Oliver Heer a envoyé ce message pour expliquer ce qui s'était passé : « Eh bien, ce n'est pas le dimanche matin qu'on espérait, mais nous voilà », a-t-il déclaré. « Hier soir, juste avant le coucher du soleil, nous voulions prendre le troisième ris, et la ralingue de chute de notre grand-voile s'est déchirée. C'est une déchirure d'environ deux mètres, à l'intérieur de la bande de chute. Les conditions étaient trop mauvaises pour tenter une réparation, mais maintenant, au lever du jour, Liz [Wardley] est déjà installée à l'intérieur de notre grand-voile et a commencé la réparation. Nous restons confiants. Nous espérons que si on donne le meilleur de nous-mêmes, nous pourrons repartir en course et rallier la ligne d'arrivée à Lorient dès ce soir. »
Selon Wardley, considérée comme l'une des meilleures pour les réparations à bord, son plan consiste d'abord à recoudre la ralingue de chute sur la voile, avant de la renforcer avec un tissu de voile adhésif résistant.
« Heureusement, nous avons une bonne brise pour sécher la voile », a-t-elle expliqué. « On va la préparer avec un peu d'acétone — on va aussi fixer les renforts au Sikaflex. On n'a droit qu'à un seul essai, car nous n'avons du matériel que pour une seule tentative. Donc on va s'assurer que tout est bien propre, que ça adhère correctement, et ensuite on va recoudre le tout. Je pense que je vais passer toute la journée dans ce sac à bôme. »
L'équipage de MSIG Europe (NZL), skippé par Conrad Colman et sixième, a lui aussi beaucoup souffert, mais dans des conditions très différentes, alors qu'il tente de progresser au portant dans le sillage de la tempête atlantique. Dans ce vent faible, une méchante houle d'ouest fait que l'étrave du bateau à dérives ne cesse de retomber avec une violence à vous briser les os.

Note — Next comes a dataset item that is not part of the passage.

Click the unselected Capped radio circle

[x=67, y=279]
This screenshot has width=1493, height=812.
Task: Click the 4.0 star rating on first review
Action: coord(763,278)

Frustration supplémentaire pour l'équipage néo-zélandais : la météo qu'ils rencontrent, après avoir été laissés pour compte par le front, ne correspond pas du tout aux prévisions.
« Maintenant qu'on est sortis du système, le bateau se traîne, ballotté comme dans une machine à laver », a rapporté Colman aujourd'hui. « On n'a pas de puissance, neuf nœuds de vent, et on essaie d'avancer au portant dans une mer énorme. Non seulement on est distancés par les autres bateaux, mais en plus on n'arrive même pas à progresser correctement par nous-mêmes ».
« J'ai l'impression de souffrir en même temps que mon bateau. On a arraché le rail de la bôme hier, à force qu'elle tape contre le vang. J'ai peur des chocs violents sur le gréement. C'est dans des conditions comme celles-ci que le bateau souffre le plus, plus que lorsqu'on va très vite dans des conditions stables. J'ai juste peur qu'on finisse par tout casser. »
C'est une nouvelle preuve de la résistance qu'exige la course à bord d'un IMOCA moderne, alors que la classe continue de repousser les limites de la conception et de l'ingénierie dans sa quête de vitesse toujours plus grande.
Alors que le trio de tête se heurte à une zone de vents plus faibles, c'est l'occasion pour la flotte de se resserrer, et les poursuivants vont pousser plus fort que jamais pour recoller au groupe de tête.
Le Super Sprint de dimanche
Team Malizia a signé la meilleure performance du Super Sprint de dimanche, sa troisième victoire en cinq sprints, s'emparant ainsi seule de la première place du classement général, devant DMG MORI Global One, deuxième du jour et deuxième au classement général.